### Records for processing
* begin *

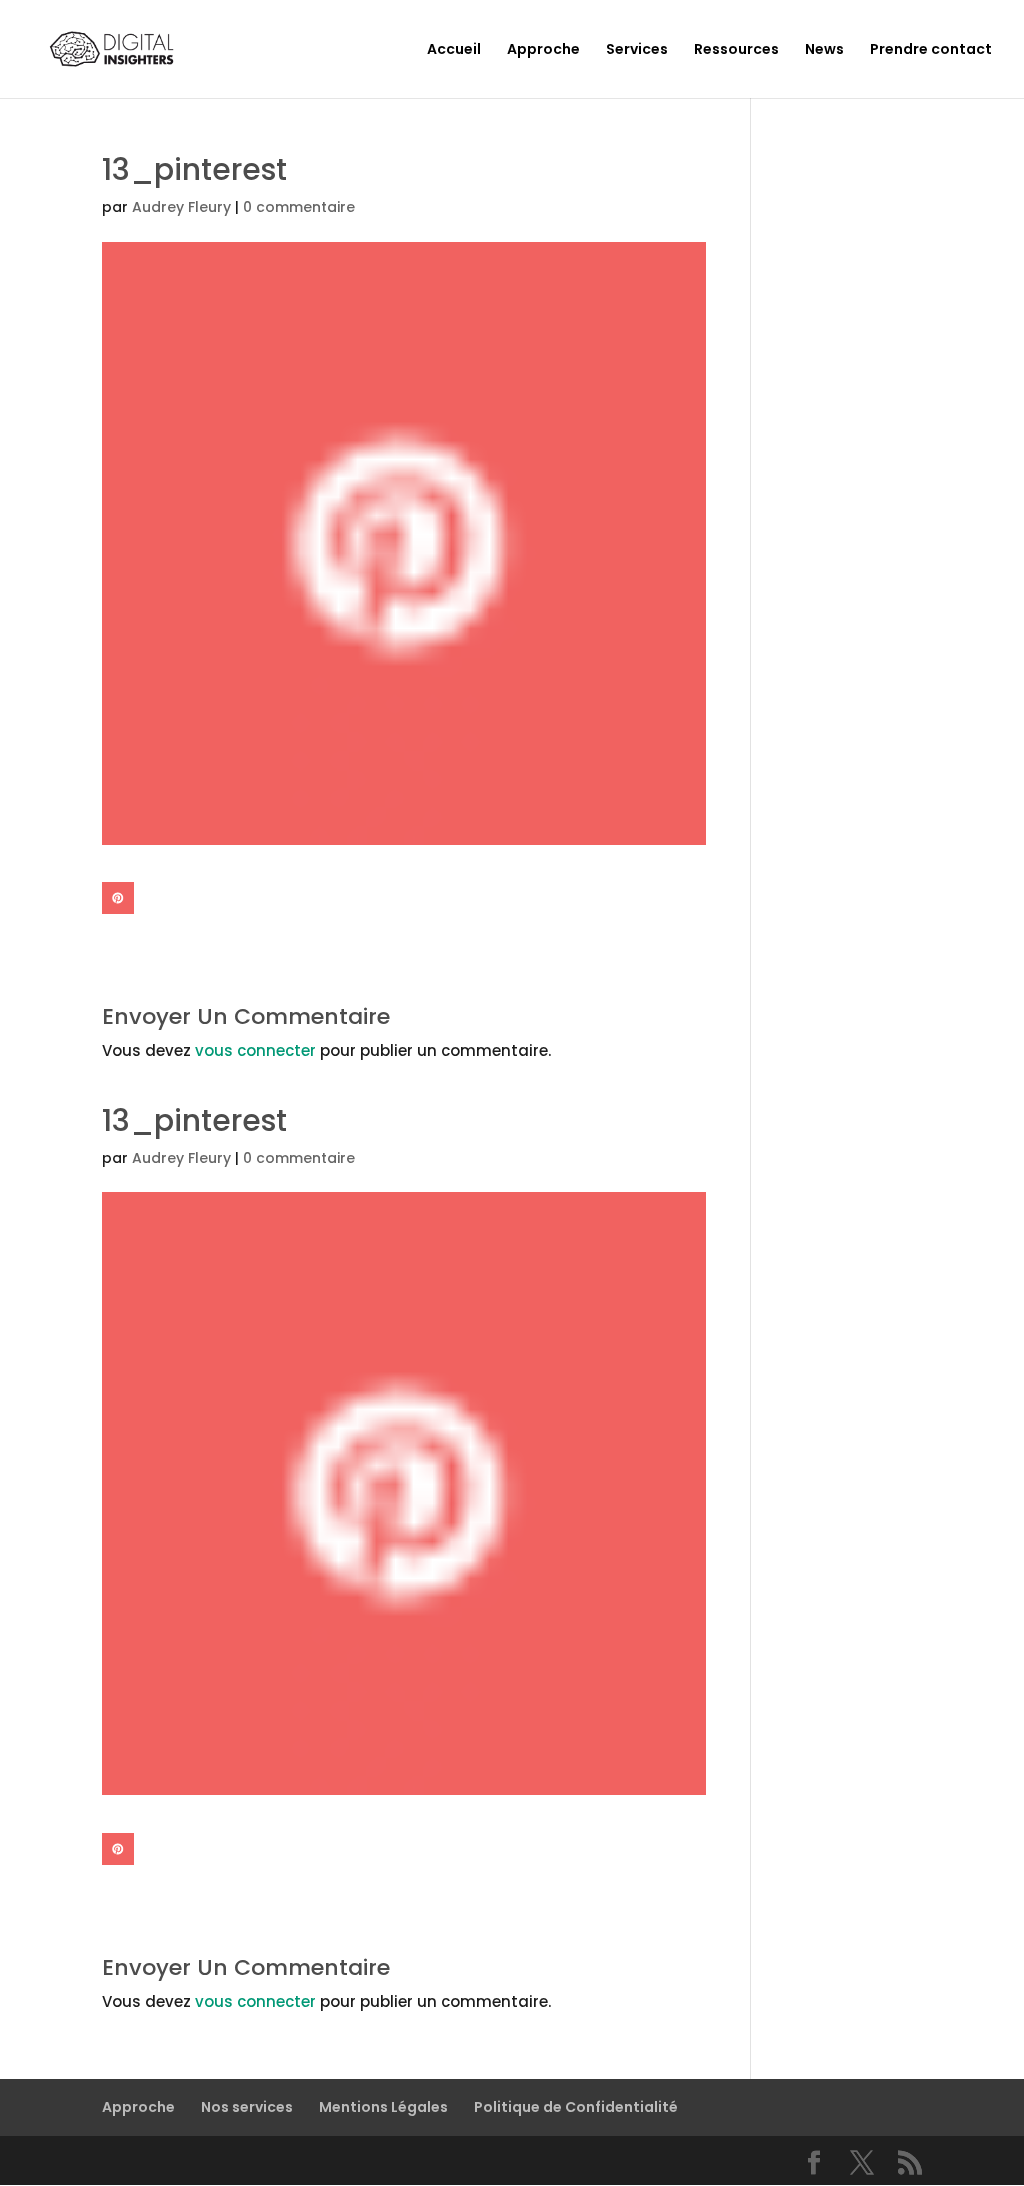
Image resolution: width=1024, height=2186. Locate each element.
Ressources (736, 50)
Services (637, 50)
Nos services (247, 2107)
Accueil (454, 50)
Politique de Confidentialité (576, 2107)
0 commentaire (299, 207)
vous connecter (255, 1050)
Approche (543, 50)
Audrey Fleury (181, 207)
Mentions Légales (383, 2107)
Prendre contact (931, 50)
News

* end *

### Job
Turn the records above into a numbered list with one line per item, skipping blank lines and leaving out the pictures.

### Solution
1. Image resolution: width=1024, height=2186. Locate each element.
2. Ressources (736, 50)
3. Services (637, 50)
4. Nos services (247, 2107)
5. Accueil (454, 50)
6. Politique de Confidentialité (576, 2107)
7. 0 commentaire (299, 207)
8. vous connecter (255, 1050)
9. Approche (543, 50)
10. Audrey Fleury (181, 207)
11. Mentions Légales (383, 2107)
12. Prendre contact (931, 50)
13. News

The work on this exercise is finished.